Turning the amount of threads up to 30 increases the problem and now I can expect an increase of up to 50% more orders with some threads placing up to 30 orders.
Doing some research this is called a data-race and is caused by 2 threads accessing the same data at the same time while 1 of them writes to the data. This basically changes the data such that the other thread isn't working with the same data it expects to be working with.
My attempt:
I firmly believe ReentrantLocks are designed to handle situations like this as they should stop any thread from entering a section of code if another thread hasn't left it. Both the placeOrder(Order order); and handleOrder(); function make use of this mechanic. I'm therefor assuming I didn't implement this correctly. Here is a version of the project which is compileable and executable from a single file called Test.java. Would anyone be able to take a look at that or the code explained above and tell me what I'm doing wrong?
EDIT
I noticed there was a way a buyer could place more than 10 orders so I changed the code to:
/*
* The run method which is ran once the thread is started.
*/
public void run() {
//Run until the thread has bought 10 packages, this ensures the thread
//will eventually stop execution automatically.
for(packsBought = 0; packsBought < 10; packsBought++)
{
try {
//Sleep for a random amount of time between 1 and 50
//milliseconds.
Thread.sleep(this.rand.nextInt(49) + 1);
//Catch any interruptExceptions.
} catch (InterruptedException ex) {
//There is no problem if this exception is thrown, the thread
//will just make an order earlier than planned. that being said
//there should be no manner in which this exception is thrown.
}
//Create a new order.
Order order = new Order(this.rand.nextInt(3)+ 1,
this,
this.isPrime);
//Set the time at which the order was placed as now.

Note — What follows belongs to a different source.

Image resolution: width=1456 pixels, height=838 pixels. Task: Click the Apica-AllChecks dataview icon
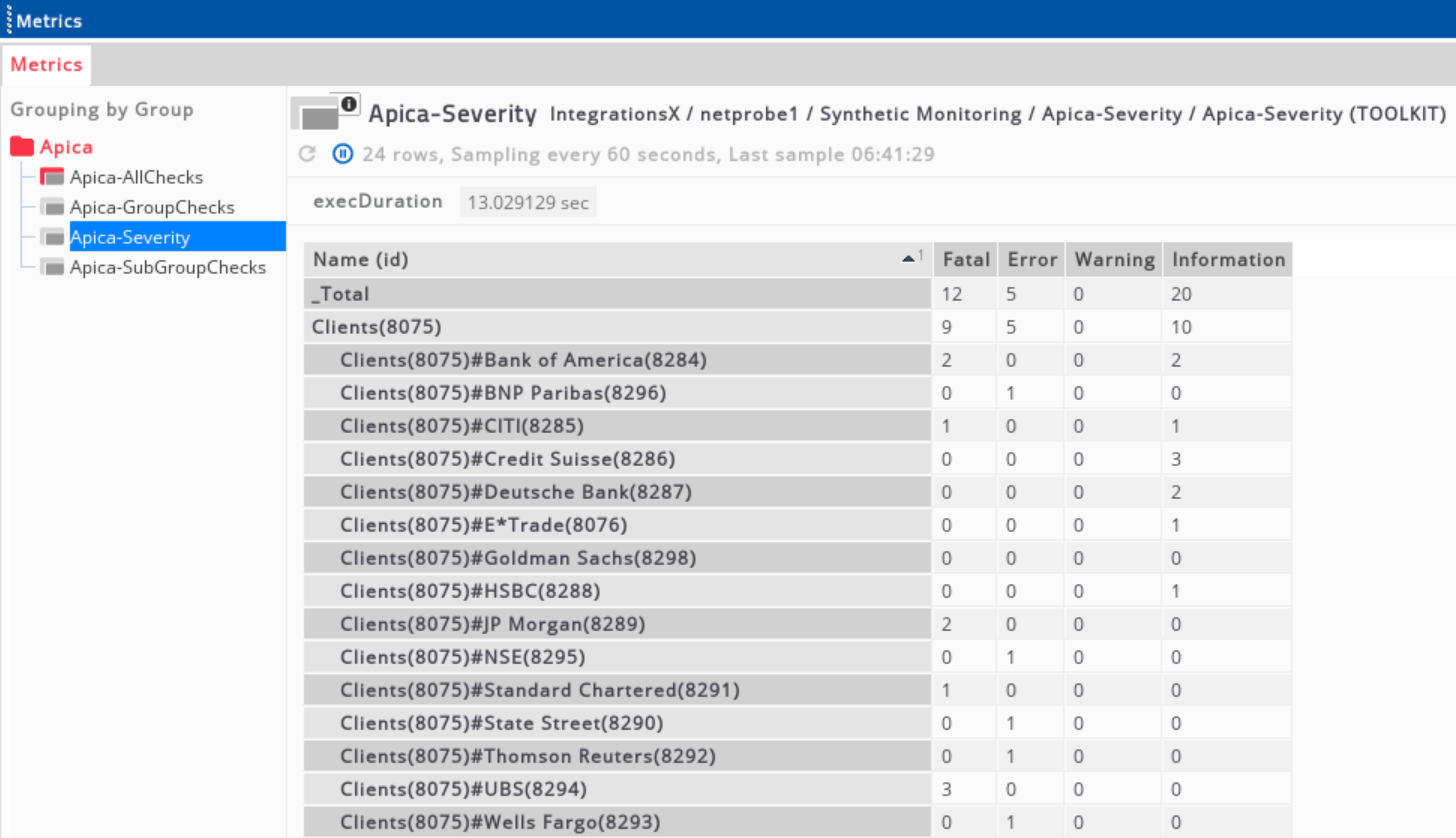tap(52, 178)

order.setOrderTime(System.currentTimeMillis());
//place the newly created order in the warehouse.
this.warehouse.placeOrder(order);
}
//Notify the thread has finished execution.
System.out.println("Thread: " + super.getName() + " has finished.");
}
in the buyers run(); function yet I'm still getting some threads which place over 10 orders. I also removed the update of the amount of packs bought in the handleOrder(); function as that is now unnecessary. here is an updated version of Test.java (where all classes are together for easy execution) There seems to be a different problem here.
There are some concurrency issues with the code, but the main bug is not related to them: it's in the block starting in line 512 on placeOrder
//Enumerate all non prime orders in the list.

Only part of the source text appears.